第250話 マリイ、大地に立つ
マリイ、大地に立つ
-オリジナル-
秋も随分深まって来て居て、肌寒い日が増えた昨今だったけど、今日は比較的あったかくて小春日和みたいなポカポカの良い陽気だったので、間も無く冬になってしまえば、マリイをお外で遊ばせてあげる事が出来なくなっちゃうからって事で、今日はお外で日向ぼっこしてお外でご飯食べてって言う具合な企画でお庭に出て来た。
「あうー、きゃー、だだー。」
マリイもお外で遊ぶのが楽しいみたいでご機嫌だ。
高速ハイハイでいつの間にか視界から消えてしまうので、アインとツヴァイを念の為監視に付けて置く事にした。
ンで、私はっつーと、野外キッチンでご飯作り。
今日はどうしようかな。
サバの良いのが手に入ったしなぁ、流石秋だよね。
あ、サンマも美味しそうなんだよね。
でも今日はサバにしよう、味噌煮が良いよね、良い味噌も手に入ったし。
サバのサイズがかなり立派なので、三枚におろして、塩を振ってキッチンペーパーをかぶせて少し寝かせて置きます。
その合間に、他の物を作ろう。
お米を軽く研いで、圧力鍋に入れ、水を適量。
火に掛けたら、圧力ピンが二本線が出るまでほっといて、二本線が出たら弱火で15分。
15分弱火に掛けたら火から外して、圧力が下がるまで余熱調理で白ご飯が完成です。
あ、そうだ、ちなみにご飯を炊く時に、3㎝四方くらいの大きさに切った昆布を一切れ入れて置くとご飯が格段に美味しくなります。

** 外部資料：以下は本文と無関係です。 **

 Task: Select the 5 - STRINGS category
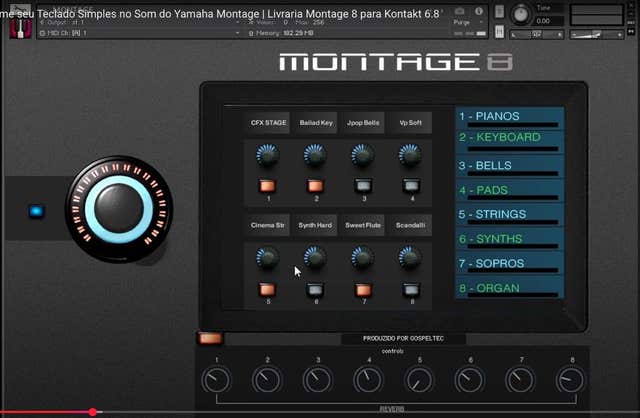coord(509,214)
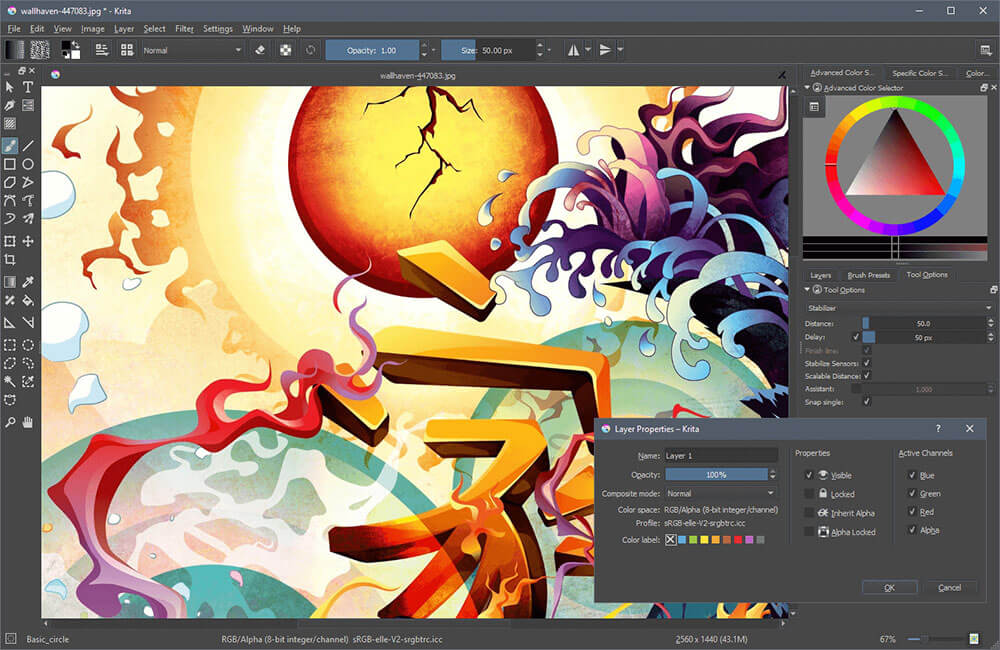This screenshot has height=650, width=1000.
Task: Enable the Locked layer property
Action: point(809,494)
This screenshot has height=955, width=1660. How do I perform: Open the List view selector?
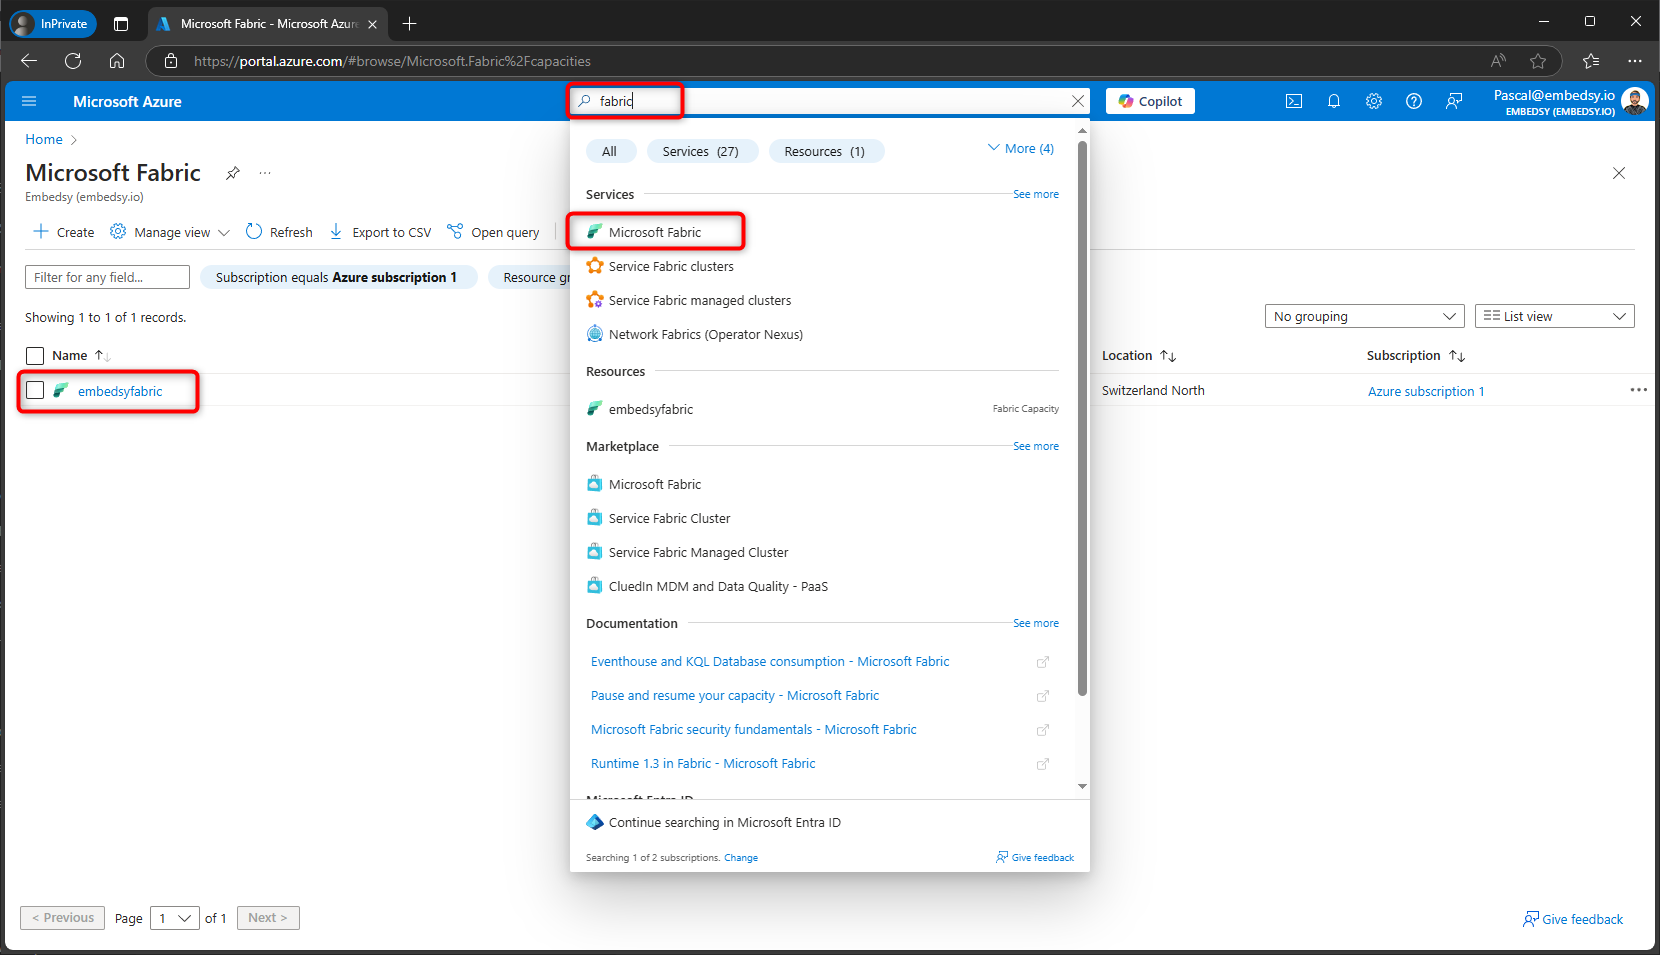[1554, 316]
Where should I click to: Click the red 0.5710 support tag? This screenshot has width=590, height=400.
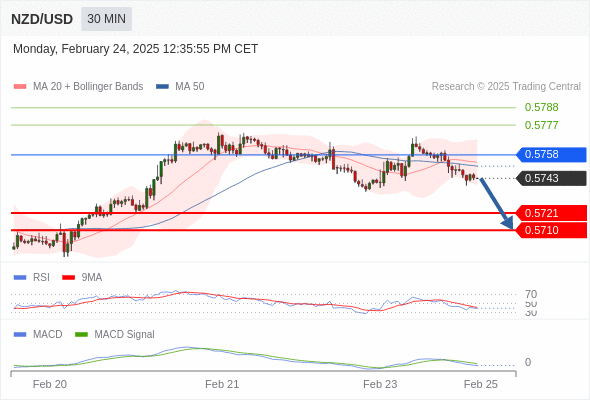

米糠を取って置いたものを、水に入れて一度沸騰させ、冷めたら一旦糠をこして、10%位のお塩と、からし(黄色い奴ね)と、唐辛子(頭を切って種を取り出した鷹の爪)を混ぜ、練り込む。
手の雑菌が実はその家の味を作ると言われて居るので素手でまぜると良いですよ。
完成した糠床に、塩を振って転がしたキュウリ、明礬水で締めたナス、良く塩揉みしたキャベツ等を漬けて、一晩で糠漬けが出来ます、今回、未だ初めて作ったばっかりだったので、付けた後に一晩は待てないので時間加速に掛けて20時間程立った状態にしてから糠から取り出し、手頃なサイズに刻んで糠漬け完成。

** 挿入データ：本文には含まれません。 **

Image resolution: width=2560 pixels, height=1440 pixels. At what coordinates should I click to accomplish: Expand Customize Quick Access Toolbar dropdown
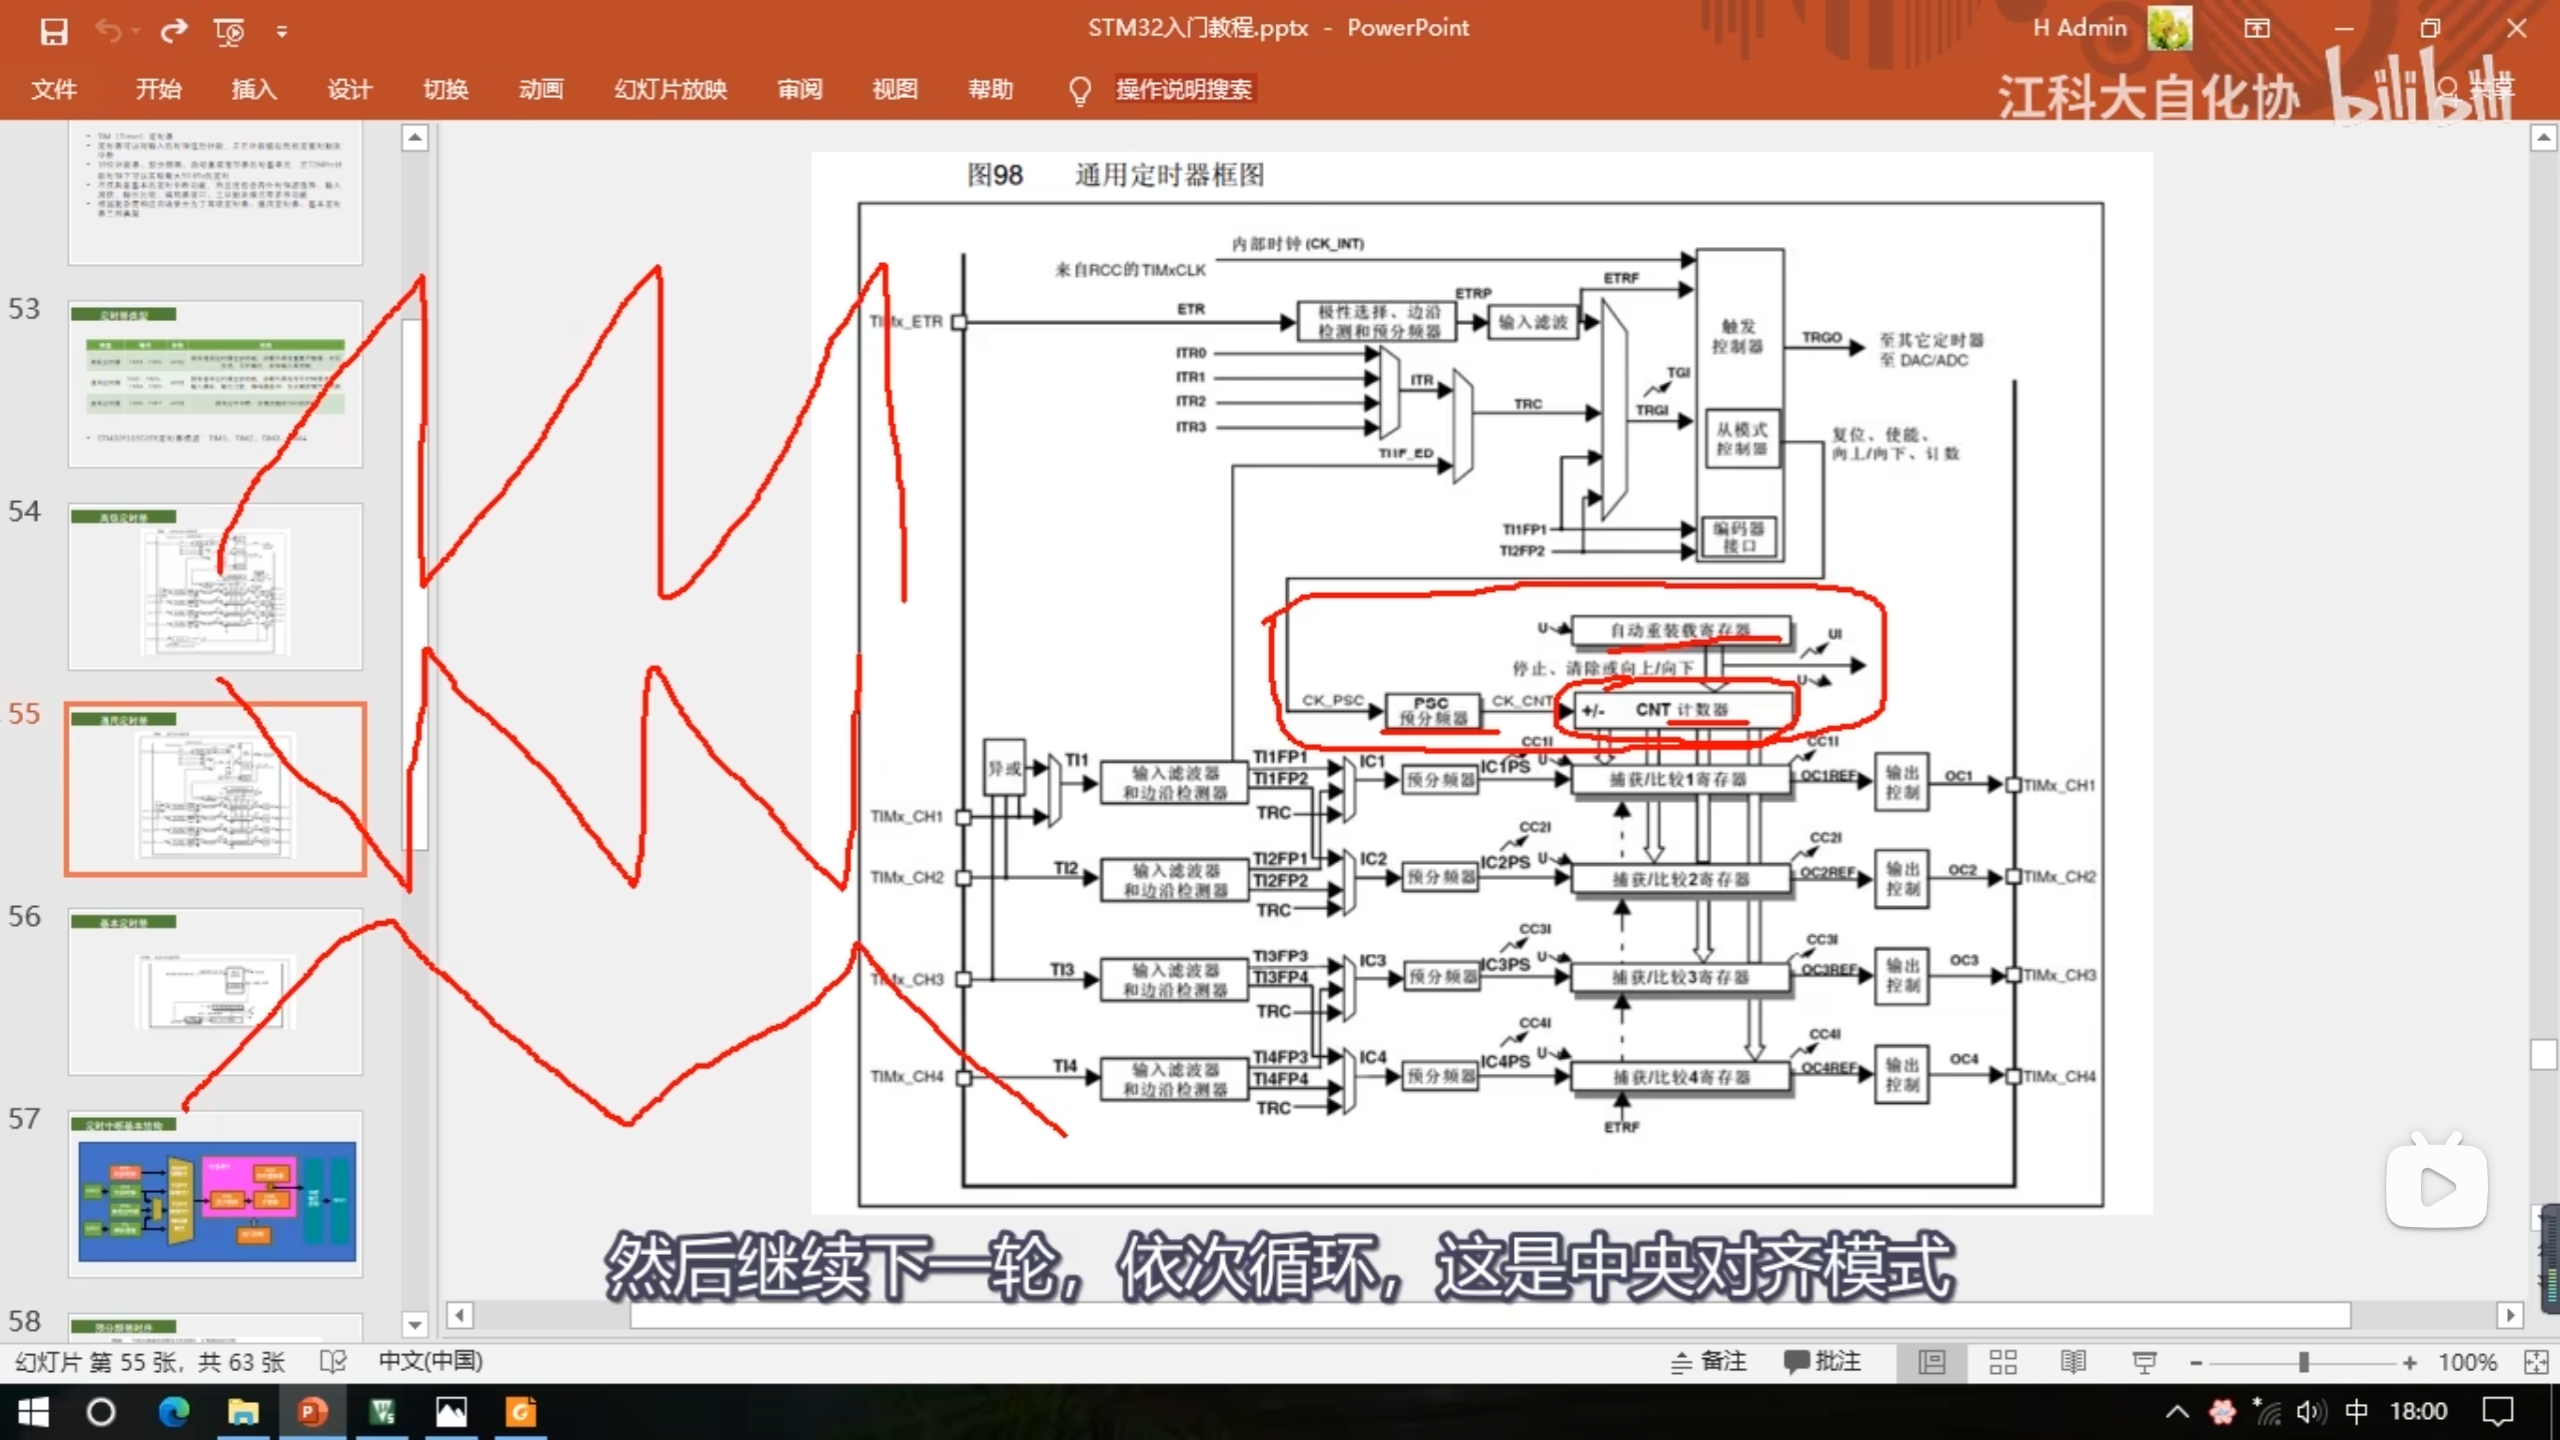tap(282, 32)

この度関西圏へ入って白出汁と遭遇を果たしたMkⅢがストレージに入れておいてくれたので白出汁を使ってだし巻き卵を作る。
濃縮されている白出汁を、お水で薄めてちょっぴり濃い目かな、位にして、溶き卵に投入。
良く混ぜて置いて、四角い卵焼きパンに油を引いて馴染ませ、温めて置く。
弱火で、先程作った溶き卵を軽く一面に広がる程度の量を卵焼きパンに入れて焼く。固まり出したら、端っこにお箸を滑り込ませて持ち上げ、巻いて行く。
お箸でつまむ自信が無い人は、お箸で隙間を作った後にフライ返しでやると綺麗に行くかもしれません。
巻いたら、卵を自分の薪易い方向を考えて(手前に巻いて来る人と、手前から撒いて行く人が居ます、何方も正解です。 やり易い方でやってね。)巻いた卵をずらして、開いた部分にもう一度卵を投入。また固まって来たら・・・って感じで巻いて行けば完成します。
さて、サバを臭味取りで振った塩をさっと洗い流し、お鍋に入れて、千切りのショウガをお好みで入れ、お水、お酒、みりん、醤油、味噌で味付けをするんですけどね、私的にはこれだと少し、植物系のお出汁が足りないので、昆布出汁と干し椎茸のお出汁を追加。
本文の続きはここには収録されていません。